Demi Bisa Nyaleg, Tukang Sampah Ini Rela Ngutang

Dirinya kemudian bercerita perihal langkah kampanyenya yang ia klaim tak menghabiskan dana sebanyak caleg lainnya.

“Saya buat APK sendiri ukuran agak besar habis sekitar Rp 300 ribu, kemudian ditambah bantuan dari teman-teman dan warga membengkak sampai Rp 600 ribu. Sampai sekarang kalau saya total sudah keluar uang Rp 1,7 juta,” kata pria berusia 46 tahun itu.
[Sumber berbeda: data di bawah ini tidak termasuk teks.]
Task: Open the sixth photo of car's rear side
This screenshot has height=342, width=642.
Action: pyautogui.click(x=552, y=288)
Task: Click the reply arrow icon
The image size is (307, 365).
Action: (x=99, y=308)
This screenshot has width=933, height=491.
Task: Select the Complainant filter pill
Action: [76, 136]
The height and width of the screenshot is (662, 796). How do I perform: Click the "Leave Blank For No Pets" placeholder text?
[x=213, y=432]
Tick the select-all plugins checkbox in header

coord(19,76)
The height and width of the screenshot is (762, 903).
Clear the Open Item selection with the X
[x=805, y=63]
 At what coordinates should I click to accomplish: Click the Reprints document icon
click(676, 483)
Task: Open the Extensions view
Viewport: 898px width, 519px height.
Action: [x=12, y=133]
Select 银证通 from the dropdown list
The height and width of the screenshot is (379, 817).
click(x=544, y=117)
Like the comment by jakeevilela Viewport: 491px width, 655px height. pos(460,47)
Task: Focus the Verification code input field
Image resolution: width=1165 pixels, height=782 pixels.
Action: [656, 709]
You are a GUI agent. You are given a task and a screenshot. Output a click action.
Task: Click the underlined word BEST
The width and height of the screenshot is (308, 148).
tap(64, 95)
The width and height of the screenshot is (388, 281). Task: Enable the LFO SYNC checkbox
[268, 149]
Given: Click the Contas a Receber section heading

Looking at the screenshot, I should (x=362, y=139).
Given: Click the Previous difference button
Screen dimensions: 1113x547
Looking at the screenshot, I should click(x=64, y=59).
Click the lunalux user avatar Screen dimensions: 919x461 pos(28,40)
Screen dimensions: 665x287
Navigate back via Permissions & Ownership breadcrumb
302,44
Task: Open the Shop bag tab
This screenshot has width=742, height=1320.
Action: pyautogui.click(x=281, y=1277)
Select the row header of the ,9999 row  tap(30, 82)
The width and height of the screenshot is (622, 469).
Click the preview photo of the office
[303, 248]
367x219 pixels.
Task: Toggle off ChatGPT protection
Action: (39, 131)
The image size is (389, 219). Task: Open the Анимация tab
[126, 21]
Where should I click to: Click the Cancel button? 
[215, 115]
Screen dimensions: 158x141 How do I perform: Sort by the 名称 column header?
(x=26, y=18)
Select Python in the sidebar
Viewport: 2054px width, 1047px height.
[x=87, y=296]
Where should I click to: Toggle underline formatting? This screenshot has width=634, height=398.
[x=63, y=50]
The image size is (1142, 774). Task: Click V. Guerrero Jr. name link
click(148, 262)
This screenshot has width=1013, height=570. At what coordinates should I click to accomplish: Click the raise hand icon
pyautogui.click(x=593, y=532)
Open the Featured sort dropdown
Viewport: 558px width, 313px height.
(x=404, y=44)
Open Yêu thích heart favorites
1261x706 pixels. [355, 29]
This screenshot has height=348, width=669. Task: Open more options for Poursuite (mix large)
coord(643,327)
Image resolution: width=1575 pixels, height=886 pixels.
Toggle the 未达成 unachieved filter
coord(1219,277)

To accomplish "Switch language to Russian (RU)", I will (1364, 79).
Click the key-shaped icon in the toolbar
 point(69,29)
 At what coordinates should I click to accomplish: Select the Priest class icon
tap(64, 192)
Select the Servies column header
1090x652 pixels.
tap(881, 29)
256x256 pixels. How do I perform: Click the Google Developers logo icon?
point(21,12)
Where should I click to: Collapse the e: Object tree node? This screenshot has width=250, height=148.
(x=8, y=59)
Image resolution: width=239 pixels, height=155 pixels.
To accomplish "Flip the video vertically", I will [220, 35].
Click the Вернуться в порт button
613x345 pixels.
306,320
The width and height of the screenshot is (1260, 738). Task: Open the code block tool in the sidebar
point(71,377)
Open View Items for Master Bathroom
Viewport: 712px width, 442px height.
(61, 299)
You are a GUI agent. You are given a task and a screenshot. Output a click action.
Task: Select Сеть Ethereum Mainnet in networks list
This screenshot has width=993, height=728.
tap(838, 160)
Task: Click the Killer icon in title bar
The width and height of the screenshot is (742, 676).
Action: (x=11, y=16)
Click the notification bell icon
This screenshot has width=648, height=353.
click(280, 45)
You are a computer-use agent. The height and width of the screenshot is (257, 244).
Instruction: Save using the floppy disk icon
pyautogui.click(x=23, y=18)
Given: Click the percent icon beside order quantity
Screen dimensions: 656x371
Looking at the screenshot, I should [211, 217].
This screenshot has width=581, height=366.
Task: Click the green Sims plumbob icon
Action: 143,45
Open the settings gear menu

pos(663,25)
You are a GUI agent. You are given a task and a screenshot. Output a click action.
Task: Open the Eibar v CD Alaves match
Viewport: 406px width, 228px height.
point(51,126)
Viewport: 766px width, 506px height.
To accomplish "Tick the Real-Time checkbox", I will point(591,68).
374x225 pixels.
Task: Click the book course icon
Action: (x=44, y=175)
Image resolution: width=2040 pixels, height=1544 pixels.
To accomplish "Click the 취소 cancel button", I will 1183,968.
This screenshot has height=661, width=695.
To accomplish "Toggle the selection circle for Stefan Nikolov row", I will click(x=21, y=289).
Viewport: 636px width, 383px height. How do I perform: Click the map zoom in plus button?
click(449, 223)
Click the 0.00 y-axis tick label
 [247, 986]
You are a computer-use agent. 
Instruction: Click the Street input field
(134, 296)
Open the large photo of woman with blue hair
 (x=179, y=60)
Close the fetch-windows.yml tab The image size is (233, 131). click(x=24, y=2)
Sekedar informasi, sejak mendaftar hingga ditetapkan sebagai caleg nomor urut 9 DPRD Kota Malang untuk Dapil Kedungkandang, ia mendapat cerita jika kebutuhan modal seorang caleg Rp 500 juta sampai Rp 700 juta. Dwi kaget karena sepanjang hidupnya tak pernah melihat uang sebanyak itu. Apalagi memilikinya. Namun dengan berbekal keyakinan, ia mencoba terus melanjutkan cita-citanya.

“Saya cari bambu sendiri, semuanya saya usahakan tidak beli, karena modal juga tidak ada. Tali saja, pakai karet ban. Karena harus menghargai orang telah membantu, membuatkan APK untuk saya,” tambahnya.

Dirinya menilai bahwa perjalanan menjadi seorang caleg akan terus ia ingat. Terutama pada bagian di mana ia harus melengkapi berkas persyaratan. Waktu itu, Dwi hanya memiliki waktu beberapa hari karena sebagai caleg pengganti.

“Ketika ke loket, biaya urus ternyata Rp 210 ribu. Saya langsung bingung, kemana cari kurangnya. Padahal sudah pukul 10.30, tiga puluh menit lagi tutup pelayanannya,” cerita alumni IKIP Budi Utomo ini.

Dwi langsung bergegas mencari pinjaman dengan mendatangi kerabatnya yang tinggal tidak jauh dari lokasi rumah sakit. Di sana Dwi tak menemukan apa yang diharapkan. Sampai kemudian terbersit untuk mendatangi tetangganya yang menjadi pegawai di kepolisian.

“Saya datangi, karena kemana-mana tak ada yang punya uang. Bersyukur, kemudian bisa mendapatkan pinjaman dari tetangga yang kerja di Polsek Sukun, dan bisa urus keterangan sehat rohani,” tuturnya.